• LISTED RECORDS
____

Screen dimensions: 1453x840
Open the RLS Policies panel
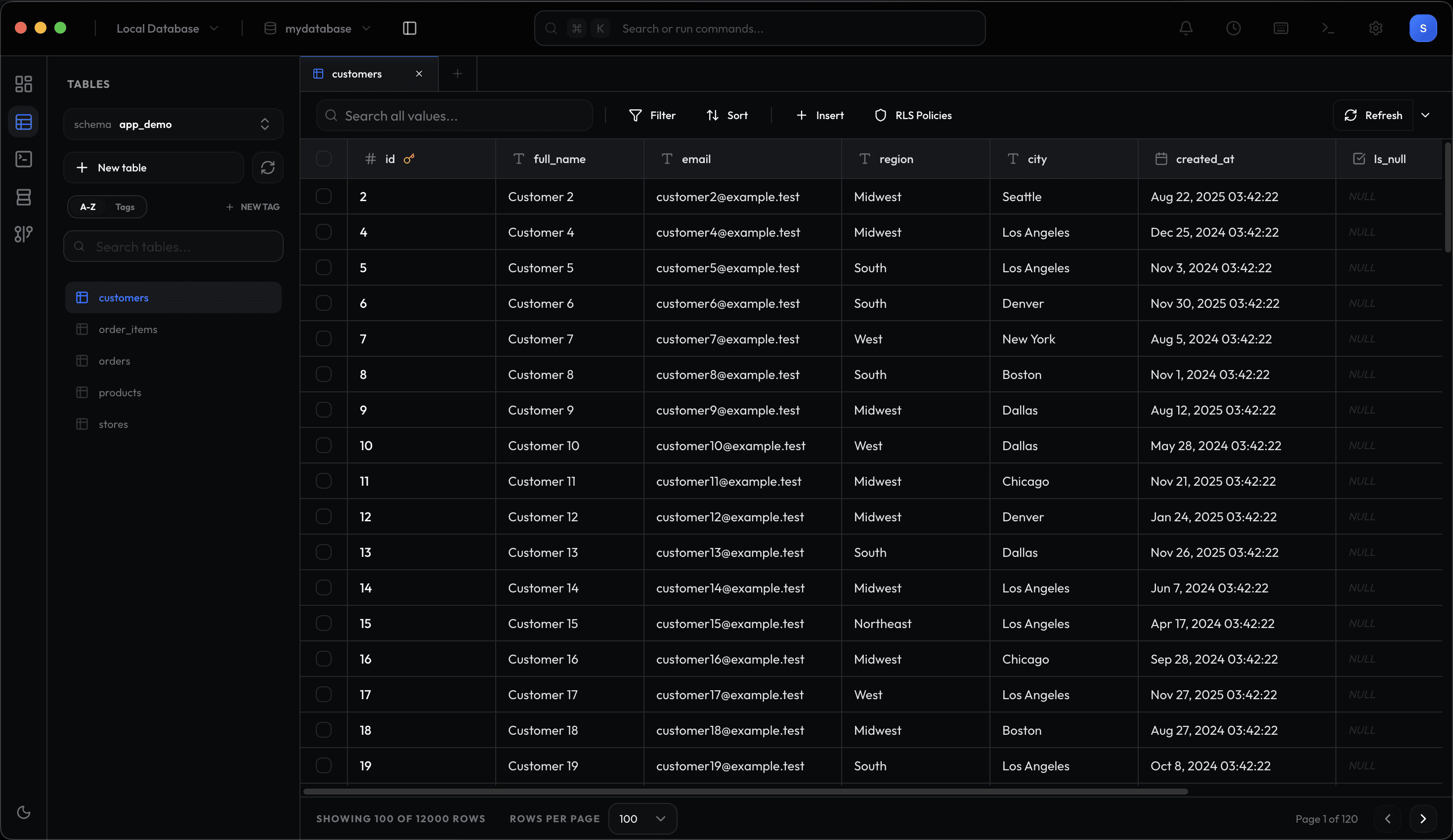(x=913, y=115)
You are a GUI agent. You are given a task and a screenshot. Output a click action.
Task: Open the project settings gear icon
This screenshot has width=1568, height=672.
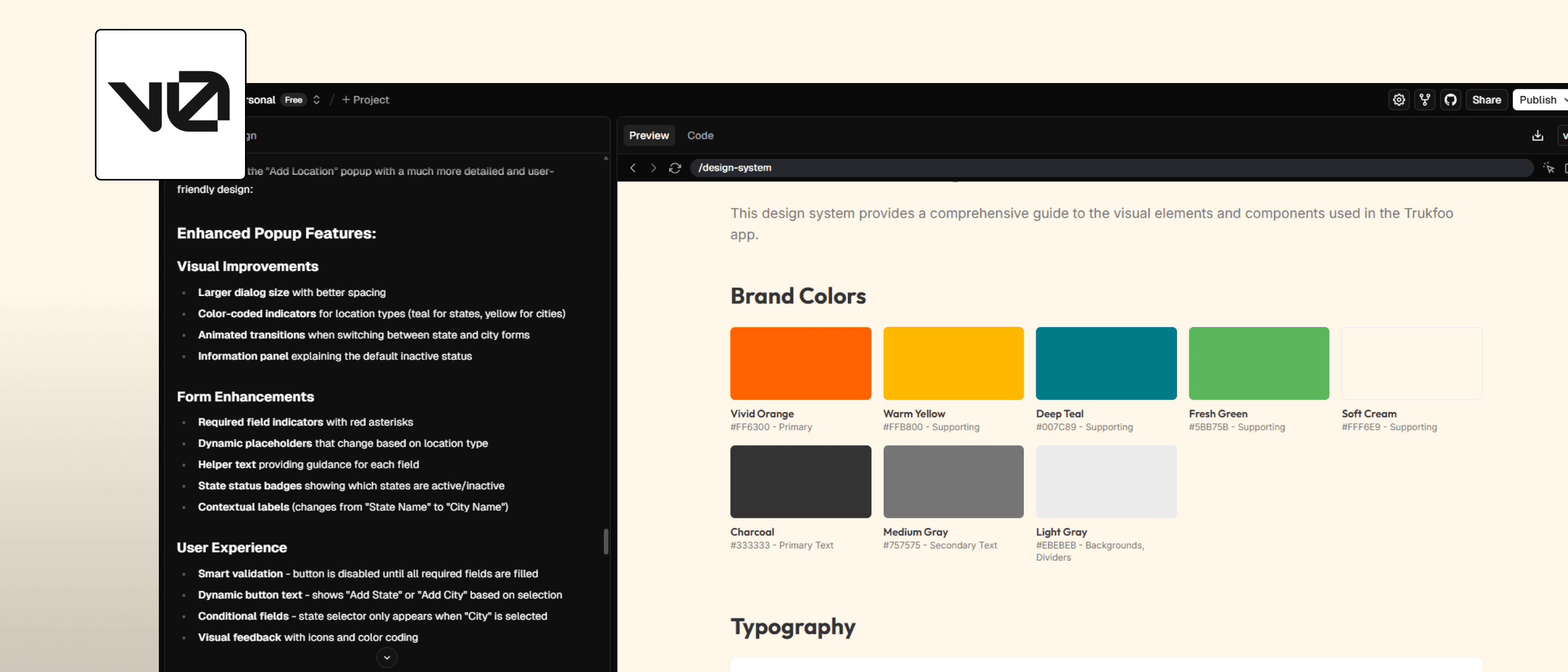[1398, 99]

____

• TASK PROMPT
Print the entire listing above verbatim. No picture should be included.

• SOLUTION TO THE PROBLEM
Screen dimensions: 1453x840
Open the RLS Policies panel
(x=913, y=115)
You are a GUI agent. You are given a task and a screenshot. Output a click action.
Task: Open the project settings gear icon
This screenshot has width=1568, height=672.
[1398, 99]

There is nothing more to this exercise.